Activity: Write back each entry precisely as it is given.
☆ ☆ ☆ ☆
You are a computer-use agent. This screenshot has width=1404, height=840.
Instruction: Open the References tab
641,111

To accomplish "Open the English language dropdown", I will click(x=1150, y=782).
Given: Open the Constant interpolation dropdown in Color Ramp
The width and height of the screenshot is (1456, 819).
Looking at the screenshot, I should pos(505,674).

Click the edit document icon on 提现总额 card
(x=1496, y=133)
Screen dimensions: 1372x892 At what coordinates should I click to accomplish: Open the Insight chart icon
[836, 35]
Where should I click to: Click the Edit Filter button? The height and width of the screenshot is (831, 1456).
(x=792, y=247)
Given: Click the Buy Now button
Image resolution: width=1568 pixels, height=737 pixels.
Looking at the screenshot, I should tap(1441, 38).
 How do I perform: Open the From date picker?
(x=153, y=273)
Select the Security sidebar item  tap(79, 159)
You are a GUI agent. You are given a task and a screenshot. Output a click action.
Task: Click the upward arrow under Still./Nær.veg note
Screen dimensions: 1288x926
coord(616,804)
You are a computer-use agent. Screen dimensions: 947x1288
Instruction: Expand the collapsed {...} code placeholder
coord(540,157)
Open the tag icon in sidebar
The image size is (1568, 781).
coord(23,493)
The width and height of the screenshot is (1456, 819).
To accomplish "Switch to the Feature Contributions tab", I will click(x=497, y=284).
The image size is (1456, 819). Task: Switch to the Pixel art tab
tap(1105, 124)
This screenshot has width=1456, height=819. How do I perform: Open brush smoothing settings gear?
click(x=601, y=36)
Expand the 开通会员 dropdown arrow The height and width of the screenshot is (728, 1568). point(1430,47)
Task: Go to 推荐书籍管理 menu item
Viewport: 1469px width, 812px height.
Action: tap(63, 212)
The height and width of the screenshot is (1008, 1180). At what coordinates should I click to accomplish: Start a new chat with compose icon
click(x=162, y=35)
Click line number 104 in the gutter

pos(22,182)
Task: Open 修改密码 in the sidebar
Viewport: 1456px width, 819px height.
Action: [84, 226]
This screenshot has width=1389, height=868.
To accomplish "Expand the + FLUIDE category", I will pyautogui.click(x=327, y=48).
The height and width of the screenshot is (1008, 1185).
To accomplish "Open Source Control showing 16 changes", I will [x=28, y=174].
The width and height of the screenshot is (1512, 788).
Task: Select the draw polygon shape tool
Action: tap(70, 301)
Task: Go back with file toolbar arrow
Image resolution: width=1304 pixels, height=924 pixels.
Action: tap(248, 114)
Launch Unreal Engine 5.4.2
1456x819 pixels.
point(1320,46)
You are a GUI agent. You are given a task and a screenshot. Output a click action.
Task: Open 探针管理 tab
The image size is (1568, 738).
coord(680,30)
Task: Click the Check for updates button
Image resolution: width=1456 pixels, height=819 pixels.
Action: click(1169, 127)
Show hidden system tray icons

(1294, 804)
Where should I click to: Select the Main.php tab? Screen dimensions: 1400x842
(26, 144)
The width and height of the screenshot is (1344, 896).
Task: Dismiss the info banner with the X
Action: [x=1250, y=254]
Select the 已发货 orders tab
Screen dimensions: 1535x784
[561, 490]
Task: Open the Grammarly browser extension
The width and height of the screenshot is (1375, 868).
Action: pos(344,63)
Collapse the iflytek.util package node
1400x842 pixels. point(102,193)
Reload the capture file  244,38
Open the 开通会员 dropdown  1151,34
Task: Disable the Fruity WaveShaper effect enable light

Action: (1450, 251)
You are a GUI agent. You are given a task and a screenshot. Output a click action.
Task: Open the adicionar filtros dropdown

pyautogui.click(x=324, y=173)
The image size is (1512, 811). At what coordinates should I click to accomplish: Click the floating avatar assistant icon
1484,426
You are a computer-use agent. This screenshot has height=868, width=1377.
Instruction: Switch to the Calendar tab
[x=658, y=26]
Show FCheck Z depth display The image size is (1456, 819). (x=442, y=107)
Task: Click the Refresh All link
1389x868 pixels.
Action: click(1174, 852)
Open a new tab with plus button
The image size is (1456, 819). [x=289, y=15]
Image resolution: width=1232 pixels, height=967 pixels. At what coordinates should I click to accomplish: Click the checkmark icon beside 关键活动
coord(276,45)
☆ ☆ ☆ ☆
Response area:
You are a computer-use agent. This screenshot has width=1404, height=840.
Instruction: Open the References tab
641,111

To accomplish "Open the English language dropdown", I will click(x=1150, y=782).
Given: Open the Constant interpolation dropdown in Color Ramp
The width and height of the screenshot is (1456, 819).
Looking at the screenshot, I should pos(505,674).

Click the edit document icon on 提现总额 card
(x=1496, y=133)
Screen dimensions: 1372x892 At what coordinates should I click to accomplish: Open the Insight chart icon
[836, 35]
Where should I click to: Click the Edit Filter button? The height and width of the screenshot is (831, 1456).
(x=792, y=247)
Given: Click the Buy Now button
Image resolution: width=1568 pixels, height=737 pixels.
Looking at the screenshot, I should tap(1441, 38).
 How do I perform: Open the From date picker?
(x=153, y=273)
Select the Security sidebar item  tap(79, 159)
You are a GUI agent. You are given a task and a screenshot. Output a click action.
Task: Click the upward arrow under Still./Nær.veg note
Screen dimensions: 1288x926
coord(616,804)
You are a computer-use agent. Screen dimensions: 947x1288
Instruction: Expand the collapsed {...} code placeholder
coord(540,157)
Open the tag icon in sidebar
The image size is (1568, 781).
coord(23,493)
The width and height of the screenshot is (1456, 819).
To accomplish "Switch to the Feature Contributions tab", I will click(x=497, y=284).
The image size is (1456, 819). Task: Switch to the Pixel art tab
tap(1105, 124)
This screenshot has width=1456, height=819. How do I perform: Open brush smoothing settings gear?
click(x=601, y=36)
Expand the 开通会员 dropdown arrow The height and width of the screenshot is (728, 1568). point(1430,47)
Task: Go to 推荐书籍管理 menu item
Viewport: 1469px width, 812px height.
Action: tap(63, 212)
The height and width of the screenshot is (1008, 1180). At what coordinates should I click to accomplish: Start a new chat with compose icon
click(x=162, y=35)
Click line number 104 in the gutter

pos(22,182)
Task: Open 修改密码 in the sidebar
Viewport: 1456px width, 819px height.
Action: [84, 226]
This screenshot has width=1389, height=868.
To accomplish "Expand the + FLUIDE category", I will pyautogui.click(x=327, y=48).
The height and width of the screenshot is (1008, 1185).
To accomplish "Open Source Control showing 16 changes", I will [x=28, y=174].
The width and height of the screenshot is (1512, 788).
Task: Select the draw polygon shape tool
Action: tap(70, 301)
Task: Go back with file toolbar arrow
Image resolution: width=1304 pixels, height=924 pixels.
Action: tap(248, 114)
Launch Unreal Engine 5.4.2
1456x819 pixels.
point(1320,46)
You are a GUI agent. You are given a task and a screenshot. Output a click action.
Task: Open 探针管理 tab
The image size is (1568, 738).
coord(680,30)
Task: Click the Check for updates button
Image resolution: width=1456 pixels, height=819 pixels.
Action: click(1169, 127)
Show hidden system tray icons

(1294, 804)
Where should I click to: Select the Main.php tab? Screen dimensions: 1400x842
(26, 144)
The width and height of the screenshot is (1344, 896).
Task: Dismiss the info banner with the X
Action: [x=1250, y=254]
Select the 已发货 orders tab
Screen dimensions: 1535x784
[561, 490]
Task: Open the Grammarly browser extension
The width and height of the screenshot is (1375, 868).
Action: pos(344,63)
Collapse the iflytek.util package node
1400x842 pixels. point(102,193)
Reload the capture file  244,38
Open the 开通会员 dropdown  1151,34
Task: Disable the Fruity WaveShaper effect enable light

Action: (1450, 251)
You are a GUI agent. You are given a task and a screenshot. Output a click action.
Task: Open the adicionar filtros dropdown

pyautogui.click(x=324, y=173)
The image size is (1512, 811). At what coordinates should I click to accomplish: Click the floating avatar assistant icon
1484,426
You are a computer-use agent. This screenshot has height=868, width=1377.
Instruction: Switch to the Calendar tab
[x=658, y=26]
Show FCheck Z depth display The image size is (1456, 819). (x=442, y=107)
Task: Click the Refresh All link
1389x868 pixels.
Action: click(1174, 852)
Open a new tab with plus button
The image size is (1456, 819). [x=289, y=15]
Image resolution: width=1232 pixels, height=967 pixels. At what coordinates should I click to accomplish: Click the checkmark icon beside 关键活动
coord(276,45)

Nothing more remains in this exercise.